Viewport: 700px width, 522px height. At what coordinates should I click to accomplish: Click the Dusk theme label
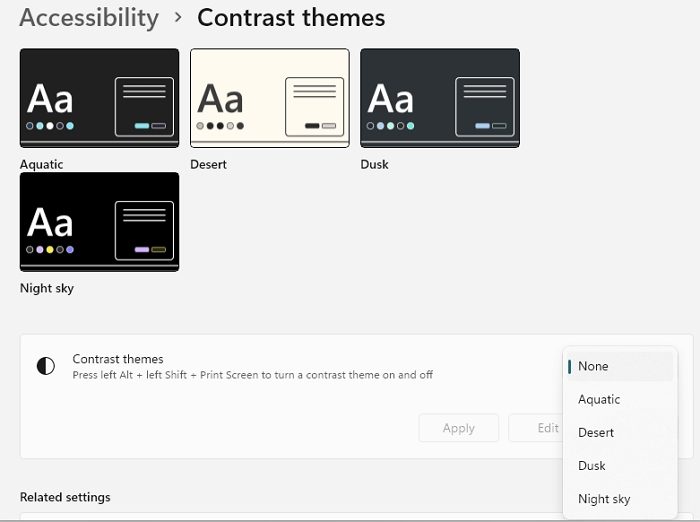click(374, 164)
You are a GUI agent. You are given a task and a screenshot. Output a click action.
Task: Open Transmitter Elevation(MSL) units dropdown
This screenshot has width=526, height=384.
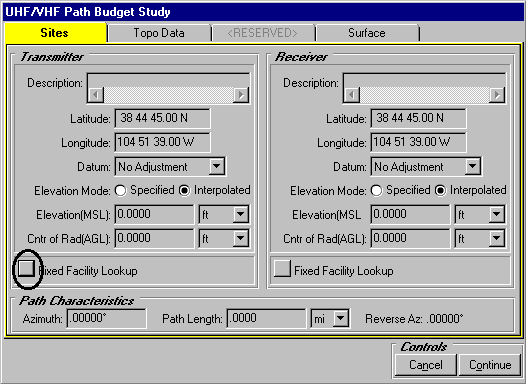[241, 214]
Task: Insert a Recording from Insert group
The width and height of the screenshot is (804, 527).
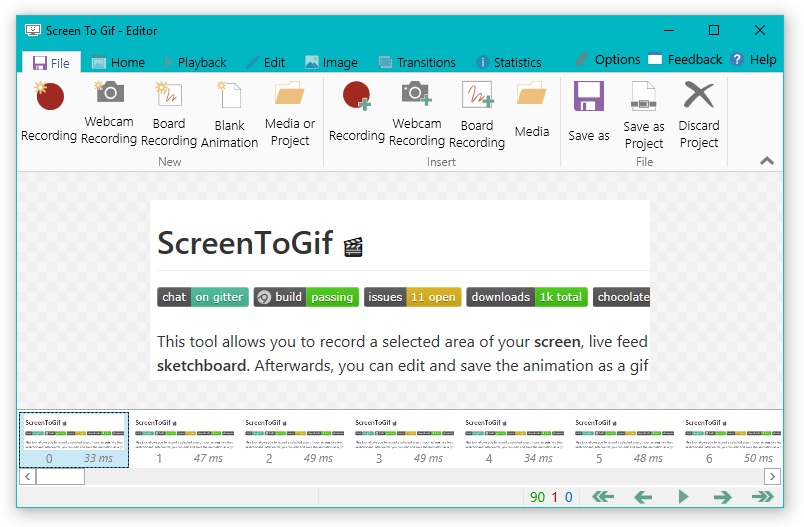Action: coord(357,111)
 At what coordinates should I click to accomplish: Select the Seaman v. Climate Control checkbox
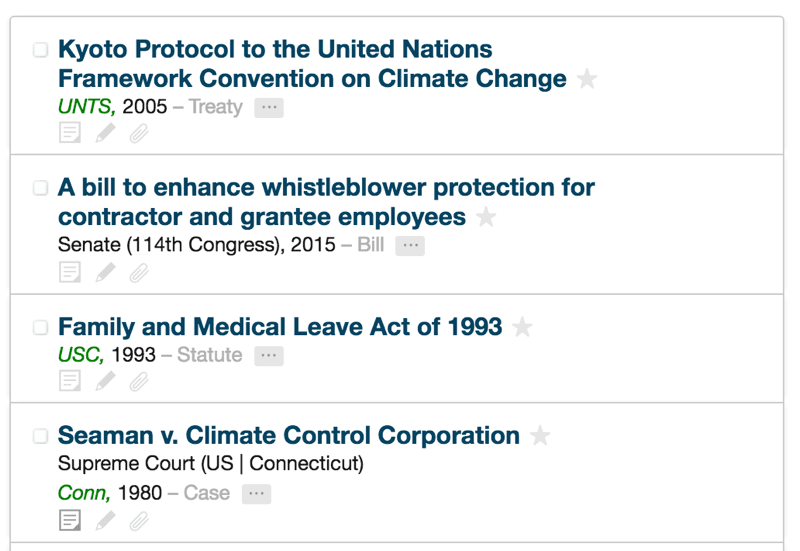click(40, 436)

● What needs to be done:
Can you reproduce all of the records above word for word, with the pictures left out?

● Answer to the task:
Viewport: 700px width, 522px height. At what coordinates should I click to accomplish: Click the Dusk theme label
click(374, 164)
You are a GUI agent. You are given a task and a screenshot. Output a click action.
Task: Open Transmitter Elevation(MSL) units dropdown
This screenshot has width=526, height=384.
[241, 214]
Task: Insert a Recording from Insert group
The width and height of the screenshot is (804, 527).
Action: coord(357,111)
 At what coordinates should I click to accomplish: Select the Seaman v. Climate Control checkbox
click(40, 436)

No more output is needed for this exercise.